Sa voix était douce, presque irréelle.

« Je me suis dit que quoi qu'il arrive, même le pire,

tu viendrais me chercher.

Tu me ramènerais à la maison.

Non ? »

Lu Chenyuan ferma les yeux, pressa sa main plus fort contre son visage.

Quand il les rouvrit, la tempête avait été refoulée de force,

remplacée par une tendresse si profonde qu'elle en devenait presque palpable.

« Oui. »

Sa voix était rauque d'émotion.

Il se releva, refusant d'accorder un second regard à l'entrave.

Au lieu de cela, il l'attira contre lui,

la serrant si fort qu'on aurait dit vouloir la fondre en son être.

« Je suis là. »

« Je te ramène à la maison. »

Plus aucun mot n'était nécessaire.

Par-delà les montagnes et les rivières, à des milliers de kilomètres —

cette étreinte était la seule chose qui comptait.

Mo Qingliposa la tête contre son torse,

écoutant le rythme régulier, familier, de ses battements.

Toute sa solitude et sa peur se dissolurent en cet instant.

---

L'arrivée de Lu Chenyuan fit l'effet d'une onde de choc dans les hautes sphères du pays J.

Cet après-midi-là, Skoy réapparut dans la suite de l'hôtel.

Cette fois, son attitude était encore plus déférente.

« Monsieur Lu, Madame Mo. » Il s'inclina profondément.

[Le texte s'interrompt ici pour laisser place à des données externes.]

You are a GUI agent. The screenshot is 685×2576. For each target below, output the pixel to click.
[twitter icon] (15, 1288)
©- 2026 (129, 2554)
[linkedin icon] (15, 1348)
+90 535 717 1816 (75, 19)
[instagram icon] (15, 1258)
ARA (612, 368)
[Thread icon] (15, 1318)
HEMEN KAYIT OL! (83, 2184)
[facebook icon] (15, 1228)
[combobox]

« Après d'urgentes concertations internes, nous reconnaissons que les restrictions imposées à Madame Mo étaient... excessives. »

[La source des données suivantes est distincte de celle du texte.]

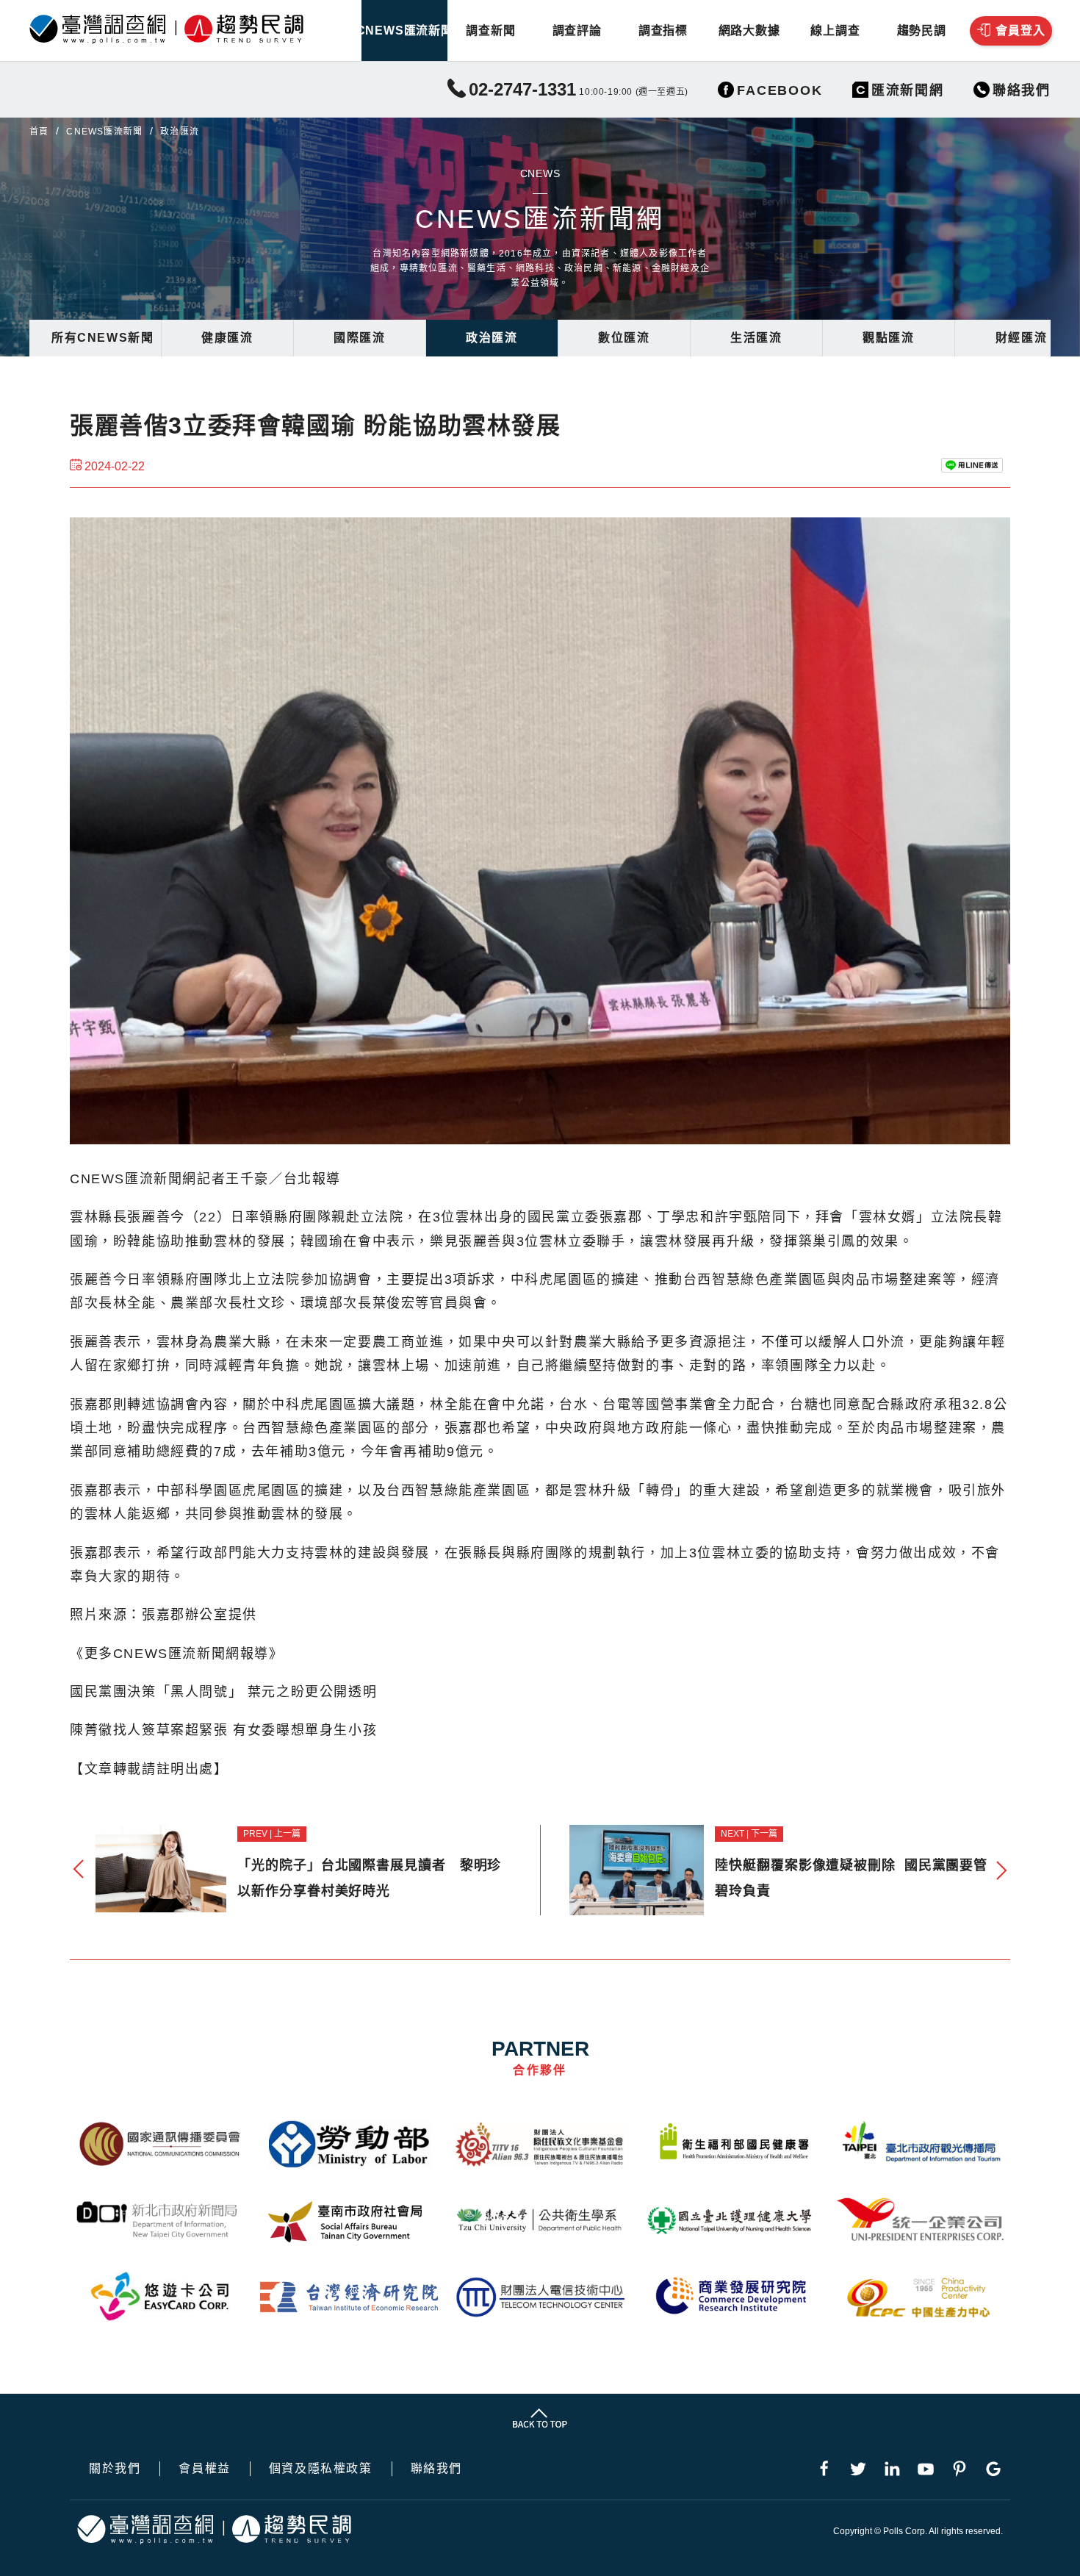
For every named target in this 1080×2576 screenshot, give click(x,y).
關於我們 (114, 2469)
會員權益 (204, 2469)
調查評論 (577, 30)
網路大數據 (749, 30)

« À compter de maintenant, hormis l'obligation de rester dans l'enceinte de l'hôtel et... cette mesure de sécurité nécessaire, »

il risqua un regard prudent vers l'entrave électronique,

« Madame Mo est libre de recevoir des visiteurs, de communiquer avec l'extérieur et de gérer les affaires de l'entreprise. »

« Toutes les installations de l'hôtel sont également pleinement à votre disposition à tous les deux. »

C'était une concession majeure —

transformant de fait l'assignation à résidence en une forme de « protection surveillée ».

Lu Chenyuan écouta impassible.

« Quand cela sera-t-il retiré ? » Il pointa l'appareil à la cheville de Mo Qingli.

« Cela... cela nécessite de compléter les procédures légales », Skoy s'essuya le front. « Mais nous accélérons le processus. Faites-nous confiance sur notre sincérité. »

Lu Chenyuan n'insista pas.

Il savait que cela faisait partie de la danse —

un moyen pour le pays J de sauver la face tout en cédant.

« Partez », dit-il platement.

« Bien sûr, bien sûr. » Skoy battit en retraite en s'inclinant.

Le silence retrouva la suite.

Lu Chenyuan inspecta la pièce.

La cuisine était bien équipée, le réfrigérateur garni d'ingrédients frais.

Il retira sa veste, retroussa ses manches et se mit à préparer un repas avec une aisance rodée.

Mo Qingli s'appuyait sur le seuil de la cuisine, l'observant en silence.

Elle contemplait son profil concentré, ses doigts fins qui manœuvraient habilement sur la planche à découper, taillant les ingrédients en fines lamelles régulières.

La lueur déclinante du couchant traversait la fenêtre, baignant l'homme d'une lumière dorée chaleureuse.

L'espace d'un instant, on aurait dit qu'ils n'étaient pas au cœur de la tempête.

Qu'ils étaient de retour au penthouse de Cloud Peak One, dans la maison qui n'appartenait qu'à eux.

« Tu ne vas pas me dire ce qui se passe dehors ? » demanda doucement Mo Qingli.

« Inutile », répondit Lu Chenyuan sans lever les yeux. « Les cours remonteront. La confiance se stabilisera. Et notre équipe juridique leur fera comprendre ce qu'est vraiment la justice procédurale. »

« Quant à ceux qui se cachent dans l'ombre... »

Le couteau dans sa main marqua une pause.

« Ils paieront. »

Mo Qingli sourit.

C'était lui.

Toujours calculateur, toujours délibéré — toujours celui qui la faisait se sentir en sécurité.